Tout être humain est le résultat d’un père et une mère. On peut ne pas les reconnaître, ne pas les aimer, on peut douter d’eux. Mais ils sont là, avec leur visage, leurs attitudes, leurs manières et leurs manies, leurs illusions, leurs espoirs, la forme de leurs mains et de leurs doigts de pied, la couleur de leurs yeux et de leurs cheveux, leur façon de parler, leurs pensées, probablement l’âge de leur mort, tout cela est passé en nous.

J’ai longtemps rêvé que ma mère était noire. Je m’étais inventé une histoire, un passé, pour fuir la réalité à mon retour d’Afrique, dans ce pays, dans cette ville où je ne connaissais personne, où j’étais devenu un étranger. Puis j’ai découvert, lorsque mon père, à l’âge de la retraite, est revenu vivre avec nous en France, que c’était lui l’Africain. Cela a été difficile à admettre. Il m’a fallu retourner en arrière, recommencer, essayer de comprendre. En souvenir de cela, j’ai écrit ce petit livre.

Le corps

De ce visage que j’ai reçu à ma naissance, j’ai des choses à dire. D’abord, qu’il m’a fallu l’accepter. Affirmer que je ne l’aimais pas serait lui donner une importance qu’il n’avait pas quand j’étais enfant. Je ne le haïssais pas, je l’ignorais, je l’évitais. Je ne le regardais pas dans les miroirs.

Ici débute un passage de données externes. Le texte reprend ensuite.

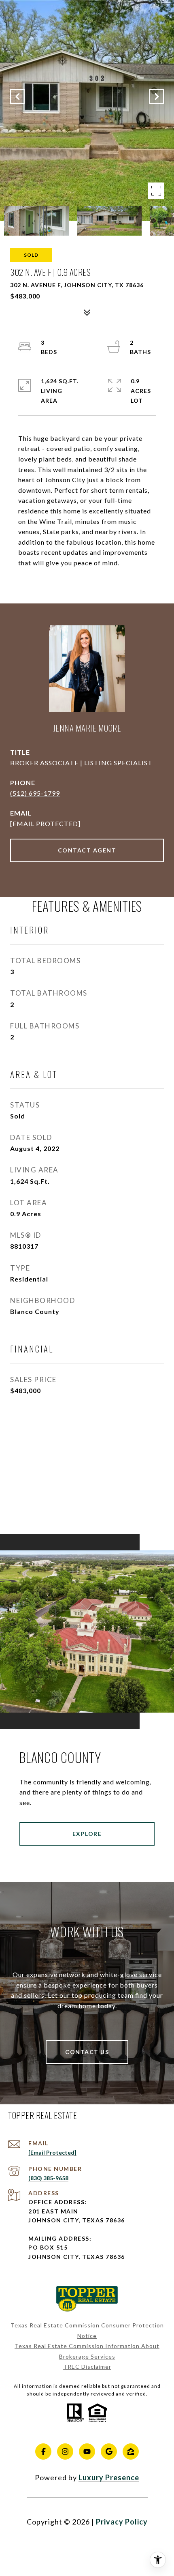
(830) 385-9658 (48, 2178)
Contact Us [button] (87, 2051)
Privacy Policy (122, 2521)
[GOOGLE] (109, 2451)
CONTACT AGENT (87, 850)
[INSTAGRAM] (65, 2451)
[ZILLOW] (131, 2451)
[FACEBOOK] (43, 2451)
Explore (87, 1833)
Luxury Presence (109, 2477)
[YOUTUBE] (87, 2451)
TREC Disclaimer (87, 2366)
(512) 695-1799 (35, 793)
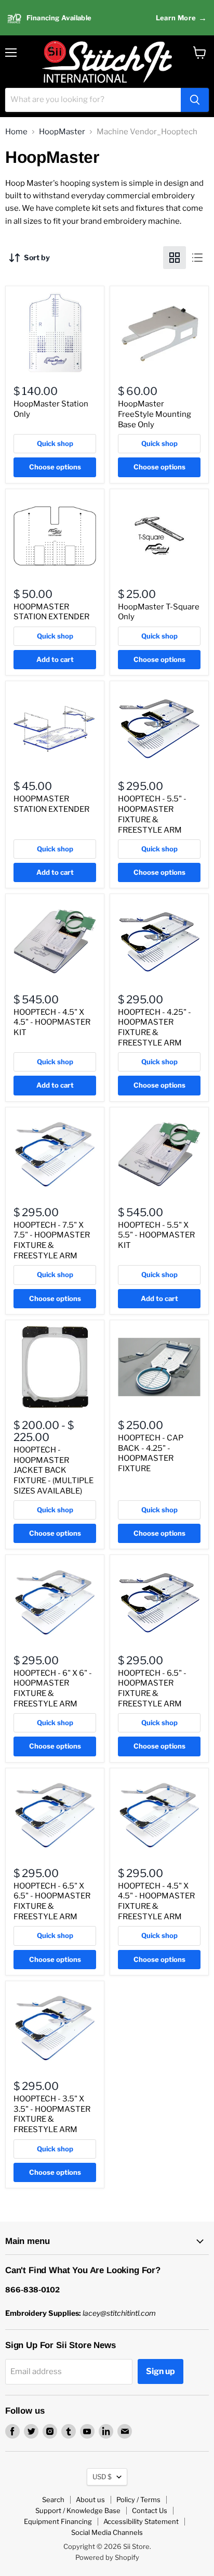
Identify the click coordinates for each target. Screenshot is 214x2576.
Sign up (160, 2371)
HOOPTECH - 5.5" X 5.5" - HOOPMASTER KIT (156, 1235)
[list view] (197, 257)
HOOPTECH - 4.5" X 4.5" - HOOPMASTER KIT (52, 1022)
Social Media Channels (107, 2532)
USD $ (102, 2476)
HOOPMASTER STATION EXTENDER (51, 612)
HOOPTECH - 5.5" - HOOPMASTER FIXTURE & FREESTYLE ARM (152, 814)
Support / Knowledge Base (78, 2510)
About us (90, 2499)
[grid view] (174, 257)
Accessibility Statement (141, 2521)
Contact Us (149, 2510)
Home (16, 131)
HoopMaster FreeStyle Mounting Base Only (154, 414)
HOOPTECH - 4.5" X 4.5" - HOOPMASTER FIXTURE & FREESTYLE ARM (156, 1901)
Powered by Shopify (107, 2557)
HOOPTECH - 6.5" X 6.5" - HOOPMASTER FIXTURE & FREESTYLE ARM (52, 1901)
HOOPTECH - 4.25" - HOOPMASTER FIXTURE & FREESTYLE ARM (154, 1028)
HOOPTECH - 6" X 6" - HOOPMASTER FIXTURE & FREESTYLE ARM (53, 1688)
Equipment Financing (58, 2521)
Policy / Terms (138, 2499)
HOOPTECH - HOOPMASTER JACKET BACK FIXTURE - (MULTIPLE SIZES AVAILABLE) (53, 1470)
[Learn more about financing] (107, 18)
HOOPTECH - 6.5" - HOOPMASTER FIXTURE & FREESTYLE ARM (152, 1688)
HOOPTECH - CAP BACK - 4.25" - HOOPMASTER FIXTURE (150, 1453)
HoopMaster (62, 131)
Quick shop (55, 443)
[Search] (195, 100)
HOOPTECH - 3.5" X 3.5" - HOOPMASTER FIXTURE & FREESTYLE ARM (52, 2114)
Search (53, 2499)
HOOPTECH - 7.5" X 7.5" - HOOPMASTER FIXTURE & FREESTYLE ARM (52, 1240)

Pendant des années, je crois que je ne l’ai jamais vu. Sur les photos, je détournais les yeux, comme si quelqu’un d’autre s’était substitué à moi.

À l’âge de huit ans à peu près, j’ai vécu en Afrique de l’Ouest, au Nigeria, dans une région assez isolée où, hormis mon père et ma mère, il n’y avait pas d’Européens, et où l’humanité, pour l’enfant que j’étais, se composait uniquement d’Ibos et de Yoroubas. Dans la case que nous habitions (le mot case a quelque chose de colonial qui peut aujourd’hui choquer, mais qui décrit bien le logement de fonction que le gouvernement anglais avait prévu pour les médecins militaires, une dalle de ciment pour le sol, quatre murs de parpaing sans crépi, un toit de tôle ondulée recouvert de feuilles, aucune décoration, des hamacs accrochés aux murs pour servir de lits et, seule concession au luxe, une douche reliée par des tubes de fer à un réservoir sur le toit que chauffait le soleil), dans cette case, donc, il n’y avait pas de miroirs, pas de tableaux, rien qui pût nous rappeler le monde où nous avions vécu jusque-là. Un crucifix que mon père avait accroché au mur, mais sans représentation humaine. C’est là que j’ai appris à oublier. Il me semble que c’est de l’entrée dans cette case, à Ogoja, que date l’effacement de mon visage, et des visages de tous ceux qui étaient autour de moi.

De ce temps, pour ainsi dire consécutivement, date l’apparition des corps. Mon corps, le corps de ma mère, le corps de mon frère, le corps des jeunes garçons du voisinage avec qui je jouais, le corps des femmes africaines dans les chemins, autour de la maison, ou bien au marché, près de la rivière. Leur stature, leurs seins lourds, la peau luisante de leur dos. Le sexe des garçons, leur gland rose circoncis. Des visages sans doute, mais comme des masques de cuir, endurcis, couturés de cicatrices, de marques rituelles. Les ventres saillants, le bouton du nombril pareil à un galet cousu sous la peau. L’odeur des corps aussi, le toucher, la peau non pas rude mais chaude et légère, hérissée de milliers de poils. J’ai cette impression de la grande proximité, du nombre des corps autour de moi, quelque chose que je n’avais pas connu auparavant, quelque chose de nouveau et de familier à la fois, qui excluait la peur.